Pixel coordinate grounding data
=======
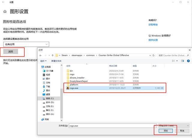
Task: Open the 获取帮助 link
Action: pos(153,25)
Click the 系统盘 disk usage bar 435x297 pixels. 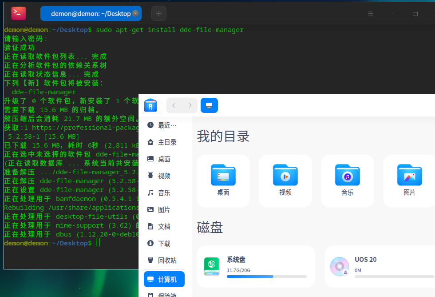tap(266, 277)
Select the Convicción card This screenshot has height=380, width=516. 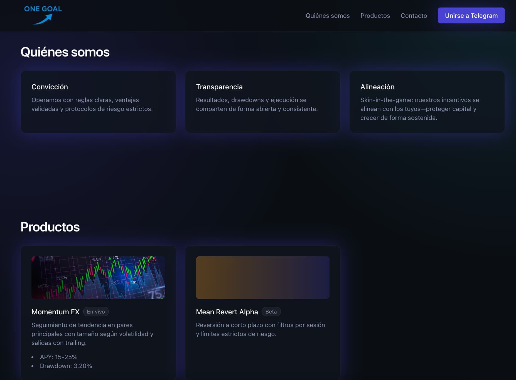98,102
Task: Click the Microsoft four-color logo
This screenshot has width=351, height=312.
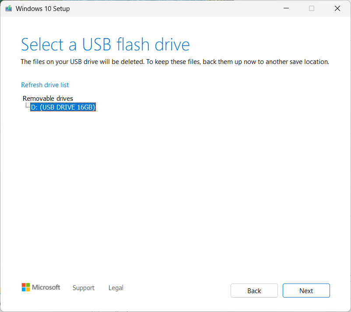Action: [x=26, y=287]
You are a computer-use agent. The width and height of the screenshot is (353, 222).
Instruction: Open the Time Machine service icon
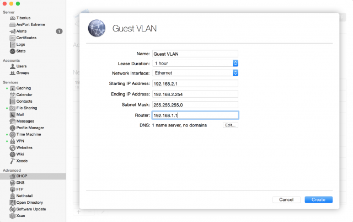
=======
## GOAL OF THE EXERCISE
Reproduce the lines of the data that run from the one containing "This screenshot has width=351, height=312." to the final line, both included, exactly as they appear and without the pictures.

## ANSWER SECTION
This screenshot has width=351, height=312.
Action: [x=26, y=287]
You are a computer-use agent. The width and height of the screenshot is (353, 222).
Instruction: Open the Time Machine service icon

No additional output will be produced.